Black Scholes Evaluation on a Contemporary Microprocessor
We present a simple analysis on the expected Black Scholes runtime performance via competitive code running on a contemporary microprocessor in 2009. The Black Scholes formula used here is a closed form solution for the Black Scholes PDE for a European Call option. This BS formula should run about 36 nanoseconds per valuation with a full set of risk outputs. A portfolio of 100,000 European Call options is estimated to run in about 4 milliseconds on a single core of a single contemporary microprocessor. To look at it another way, there is no more than 4 milliseconds of actual work for a single 4.7GHz core to perform in evaluating BS on a portfolio of 100,000 Calls. The analysis scales; for 50,000 simulated points in a Monte Carlo using the BS marks we expect runtime to complete in 200 seconds on a single contemporary microprocessor core.
Problem
Let’s look at the estimated time to run the Black Scholes formula for 100,000 European Calls. For simple mark to market the Black Scholes formula requires five doubles as input for each Call.
Input Variable | Definition |
t | Time to maturity |
S | Spot |
K | Strike |
r | Risk free rate |
sigma | Vol of log returns |
So for 100,000 Calls, each requiring 40 bytes of input (5 inputs * 8 bytes) we get 4MB of inputs.
The code implementing the Black Scholes formula evaluates a closed form expression depending on the five inputs and produces a series of six outputs.
Output Variable | Definition |
mtm | Mark to market |
delta | Derivative wrt S |
gamma | 2nd derivative wrt S |
vega | Derivative wrt sigma |
theta | Derivative wrt Time |
rho | Derivative wrt risk free rate |
So for 100,000 Calls we are going to generate 48 bytes of output per Call or 4.8 MB. Just by virtue of the input and output size being small we know the BS evaluation can possibly run with the floating point unit of the target microprocessor highly utilized. The two additional pieces of information we need are the specifics about the target microprocessor and the computational form of the Black Scholes formula. In the next two sections we assemble that information. This is not an IO bound computation, agreed?
Microprocessor Background
IBM published a specification for the 64 bit Power 6 in May 2007 see [1]. The processor is clocked at 4.7 GHz with 128KB L1 and 4MB private Level 2 cache (8MB total). The MASS library provides scalar and vectorized math functions and even clock cycle performance estimates, see [2]. For evaluating Black Scholes formulas there are several vector functions we are interested in, including those in the table below.

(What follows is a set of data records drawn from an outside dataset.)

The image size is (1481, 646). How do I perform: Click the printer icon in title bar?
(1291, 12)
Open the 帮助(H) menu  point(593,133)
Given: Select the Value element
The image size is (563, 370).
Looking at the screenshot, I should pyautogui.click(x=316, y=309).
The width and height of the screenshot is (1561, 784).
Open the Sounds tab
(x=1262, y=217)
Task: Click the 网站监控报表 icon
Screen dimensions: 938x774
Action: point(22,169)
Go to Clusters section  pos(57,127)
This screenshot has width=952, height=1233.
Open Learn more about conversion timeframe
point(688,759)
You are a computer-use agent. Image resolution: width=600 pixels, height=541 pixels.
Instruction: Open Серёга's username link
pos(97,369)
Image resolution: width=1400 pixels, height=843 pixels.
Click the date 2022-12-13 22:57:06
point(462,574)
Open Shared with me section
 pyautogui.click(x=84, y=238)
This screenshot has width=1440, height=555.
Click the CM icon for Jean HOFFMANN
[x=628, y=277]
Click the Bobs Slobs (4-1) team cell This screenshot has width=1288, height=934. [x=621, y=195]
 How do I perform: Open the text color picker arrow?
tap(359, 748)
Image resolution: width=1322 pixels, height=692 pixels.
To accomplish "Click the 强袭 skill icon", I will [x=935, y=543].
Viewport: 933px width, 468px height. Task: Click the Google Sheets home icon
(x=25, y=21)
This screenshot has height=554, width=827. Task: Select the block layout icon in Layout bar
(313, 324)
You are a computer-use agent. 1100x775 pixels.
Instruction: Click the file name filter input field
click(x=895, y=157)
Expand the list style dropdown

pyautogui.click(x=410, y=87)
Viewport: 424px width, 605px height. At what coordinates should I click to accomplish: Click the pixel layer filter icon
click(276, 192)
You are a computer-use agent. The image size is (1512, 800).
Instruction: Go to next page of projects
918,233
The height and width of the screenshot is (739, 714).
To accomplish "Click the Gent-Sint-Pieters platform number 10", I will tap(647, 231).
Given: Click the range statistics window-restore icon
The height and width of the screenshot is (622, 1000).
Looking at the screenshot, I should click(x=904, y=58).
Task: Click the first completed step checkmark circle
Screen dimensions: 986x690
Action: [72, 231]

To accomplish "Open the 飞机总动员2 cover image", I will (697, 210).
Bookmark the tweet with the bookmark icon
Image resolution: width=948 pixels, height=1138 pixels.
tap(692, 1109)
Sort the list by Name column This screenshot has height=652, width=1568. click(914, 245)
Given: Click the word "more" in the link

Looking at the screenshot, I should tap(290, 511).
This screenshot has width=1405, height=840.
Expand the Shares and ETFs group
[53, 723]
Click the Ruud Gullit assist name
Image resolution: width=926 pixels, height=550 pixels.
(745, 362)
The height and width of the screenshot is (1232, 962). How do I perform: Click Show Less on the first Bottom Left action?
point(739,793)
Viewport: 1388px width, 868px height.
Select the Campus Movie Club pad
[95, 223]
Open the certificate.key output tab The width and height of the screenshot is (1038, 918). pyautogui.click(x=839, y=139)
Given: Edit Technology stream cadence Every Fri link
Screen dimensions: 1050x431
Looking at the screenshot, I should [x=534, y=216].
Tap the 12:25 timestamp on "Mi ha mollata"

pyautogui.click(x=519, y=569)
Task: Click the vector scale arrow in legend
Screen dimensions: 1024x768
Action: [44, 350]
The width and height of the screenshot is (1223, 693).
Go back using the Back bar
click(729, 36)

Vector Function | Clocks | Description |
vexp | 11.74 | exponential |
vdiv | 7.88 | divide |
vlog | 12.34 | log |
vsqrt | 11.14 | square root |
The takeaway here is that for input vectors of length 1000 these functions require 2 to 3 nanoseconds per valuation. So now you can probably guess where we are going with this analysis. We are going to look at the specific form of the Black Scholes equations and estimate:
1. The length of time to get the inputs on average
2. The length of time to perform the evaluation of a vectorized Black Scholes code and compute each of the outputs
3. The length of time needed to write the outputs on average
We have 4MBs of inputs and 4.8 MBs of outputs so we are going to make the handwaving assumption that all the inputs and outputs fit in the 8MB L2 cache. Recognize we could simply adjust the number of Calls so all the inputs and output strictly fit in the L2 Cache and run multiple batches without substantially changing the average performance given the rather crude assumptions we are employing.
Patterson gives us an estimate of 200 clocks to get to DRAM from a 2006 vintage microprocessor. Notice in Patterson’s presentation he observes it is frequently better to recompute values than read them from memory (or a file); sort of an important point if you are coding floating point these days. Intel lists the following for Pentium M
To Where | Clocks |
Register | 1 |
L1 | 3 |
L2 | 14 |
Main Memory | 240 |
So, once we know the details of the computational form for Black Scholes we will have most of the data we need to make an estimate of the BS runtime on a portfolio of 100K Calls.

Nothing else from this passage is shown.